Gewünschte Ausgabe ▸
Gib die folgenden Einträge zeilenweise als JSON-Liste von Zeichenketten aus, je Zeile eine Zeichenkette und ohne Leerzeilen.

Datenauszug ▸

--

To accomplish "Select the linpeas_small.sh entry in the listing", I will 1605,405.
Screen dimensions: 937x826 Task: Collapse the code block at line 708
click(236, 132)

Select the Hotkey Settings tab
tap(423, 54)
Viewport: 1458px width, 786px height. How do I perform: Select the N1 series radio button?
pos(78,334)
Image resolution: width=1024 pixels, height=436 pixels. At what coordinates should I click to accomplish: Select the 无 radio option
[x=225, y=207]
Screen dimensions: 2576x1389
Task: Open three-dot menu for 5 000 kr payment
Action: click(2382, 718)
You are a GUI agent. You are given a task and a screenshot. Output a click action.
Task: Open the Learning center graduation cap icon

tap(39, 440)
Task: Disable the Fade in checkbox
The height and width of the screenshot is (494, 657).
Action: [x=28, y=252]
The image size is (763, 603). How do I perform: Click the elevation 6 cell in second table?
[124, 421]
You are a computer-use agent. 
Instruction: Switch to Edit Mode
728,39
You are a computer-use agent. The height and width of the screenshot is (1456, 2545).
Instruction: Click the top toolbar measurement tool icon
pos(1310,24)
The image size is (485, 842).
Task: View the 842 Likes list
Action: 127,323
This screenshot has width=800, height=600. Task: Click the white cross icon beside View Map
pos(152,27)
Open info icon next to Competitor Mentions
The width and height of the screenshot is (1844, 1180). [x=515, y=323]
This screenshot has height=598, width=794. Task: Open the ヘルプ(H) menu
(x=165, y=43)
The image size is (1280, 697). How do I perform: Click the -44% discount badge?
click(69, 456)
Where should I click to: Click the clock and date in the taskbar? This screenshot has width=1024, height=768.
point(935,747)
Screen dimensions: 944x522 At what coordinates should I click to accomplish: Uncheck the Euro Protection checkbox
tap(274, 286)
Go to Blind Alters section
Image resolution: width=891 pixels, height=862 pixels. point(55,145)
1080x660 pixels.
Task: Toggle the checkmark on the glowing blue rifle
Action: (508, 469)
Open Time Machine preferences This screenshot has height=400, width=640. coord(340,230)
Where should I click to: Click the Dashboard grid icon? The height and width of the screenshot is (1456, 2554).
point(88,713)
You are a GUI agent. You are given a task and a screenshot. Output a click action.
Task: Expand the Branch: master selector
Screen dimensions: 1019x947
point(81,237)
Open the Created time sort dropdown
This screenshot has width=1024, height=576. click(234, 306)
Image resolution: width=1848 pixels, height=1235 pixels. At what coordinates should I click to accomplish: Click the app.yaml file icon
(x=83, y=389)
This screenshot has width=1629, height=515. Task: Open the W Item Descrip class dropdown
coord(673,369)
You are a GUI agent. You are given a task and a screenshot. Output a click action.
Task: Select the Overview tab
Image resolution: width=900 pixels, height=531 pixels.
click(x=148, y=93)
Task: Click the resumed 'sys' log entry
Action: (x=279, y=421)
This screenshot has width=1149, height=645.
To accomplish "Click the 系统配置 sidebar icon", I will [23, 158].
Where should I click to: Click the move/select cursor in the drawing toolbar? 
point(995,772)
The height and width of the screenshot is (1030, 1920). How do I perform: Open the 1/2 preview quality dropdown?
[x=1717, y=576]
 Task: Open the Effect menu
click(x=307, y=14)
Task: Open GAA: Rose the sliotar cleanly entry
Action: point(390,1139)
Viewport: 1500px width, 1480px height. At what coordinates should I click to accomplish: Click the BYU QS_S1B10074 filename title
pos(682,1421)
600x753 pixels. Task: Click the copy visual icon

--

Vollständige Antwort ▸
[
  "To accomplish \"Select the linpeas_small.sh entry in the listing\", I will 1605,405.",
  "Screen dimensions: 937x826 Task: Collapse the code block at line 708",
  "click(236, 132)",
  "Select the Hotkey Settings tab",
  "tap(423, 54)",
  "Viewport: 1458px width, 786px height. How do I perform: Select the N1 series radio button?",
  "pos(78,334)",
  "Image resolution: width=1024 pixels, height=436 pixels. At what coordinates should I click to accomplish: Select the 无 radio option",
  "[x=225, y=207]",
  "Screen dimensions: 2576x1389",
  "Task: Open three-dot menu for 5 000 kr payment",
  "Action: click(2382, 718)",
  "You are a GUI agent. You are given a task and a screenshot. Output a click action.",
  "Task: Open the Learning center graduation cap icon",
  "tap(39, 440)",
  "Task: Disable the Fade in checkbox",
  "The height and width of the screenshot is (494, 657).",
  "Action: [x=28, y=252]",
  "The image size is (763, 603). How do I perform: Click the elevation 6 cell in second table?",
  "[124, 421]",
  "You are a computer-use agent. ",
  "Instruction: Switch to Edit Mode",
  "728,39",
  "You are a computer-use agent. The height and width of the screenshot is (1456, 2545).",
  "Instruction: Click the top toolbar measurement tool icon",
  "pos(1310,24)",
  "The image size is (485, 842).",
  "Task: View the 842 Likes list",
  "Action: 127,323",
  "This screenshot has width=800, height=600. Task: Click the white cross icon beside View Map",
  "pos(152,27)",
  "Open info icon next to Competitor Mentions",
  "The width and height of the screenshot is (1844, 1180). [x=515, y=323]",
  "This screenshot has height=598, width=794. Task: Open the ヘルプ(H) menu",
  "(x=165, y=43)",
  "The image size is (1280, 697). How do I perform: Click the -44% discount badge?",
  "click(69, 456)",
  "Where should I click to: Click the clock and date in the taskbar? This screenshot has width=1024, height=768.",
  "point(935,747)",
  "Screen dimensions: 944x522 At what coordinates should I click to accomplish: Uncheck the Euro Protection checkbox",
  "tap(274, 286)",
  "Go to Blind Alters section",
  "Image resolution: width=891 pixels, height=862 pixels. point(55,145)",
  "1080x660 pixels.",
  "Task: Toggle the checkmark on the glowing blue rifle",
  "Action: (508, 469)",
  "Open Time Machine preferences This screenshot has height=400, width=640. coord(340,230)",
  "Where should I click to: Click the Dashboard grid icon? The height and width of the screenshot is (1456, 2554).",
  "point(88,713)",
  "You are a GUI agent. You are given a task and a screenshot. Output a click action.",
  "Task: Expand the Branch: master selector",
  "Screen dimensions: 1019x947",
  "point(81,237)",
  "Open the Created time sort dropdown",
  "This screenshot has width=1024, height=576. click(234, 306)",
  "Image resolution: width=1848 pixels, height=1235 pixels. At what coordinates should I click to accomplish: Click the app.yaml file icon",
  "(x=83, y=389)",
  "This screenshot has width=1629, height=515. Task: Open the W Item Descrip class dropdown",
  "coord(673,369)",
  "You are a GUI agent. You are given a task and a screenshot. Output a click action.",
  "Task: Select the Overview tab",
  "Image resolution: width=900 pixels, height=531 pixels.",
  "click(x=148, y=93)",
  "Task: Click the resumed 'sys' log entry",
  "Action: (x=279, y=421)",
  "This screenshot has width=1149, height=645.",
  "To accomplish \"Click the 系统配置 sidebar icon\", I will [23, 158].",
  "Where should I click to: Click the move/select cursor in the drawing toolbar? ",
  "point(995,772)",
  "The height and width of the screenshot is (1030, 1920). How do I perform: Open the 1/2 preview quality dropdown?",
  "[x=1717, y=576]",
  " Task: Open the Effect menu",
  "click(x=307, y=14)",
  "Task: Open GAA: Rose the sliotar cleanly entry",
  "Action: point(390,1139)",
  "Viewport: 1500px width, 1480px height. At what coordinates should I click to accomplish: Click the BYU QS_S1B10074 filename title",
  "pos(682,1421)",
  "600x753 pixels. Task: Click the copy visual icon"
]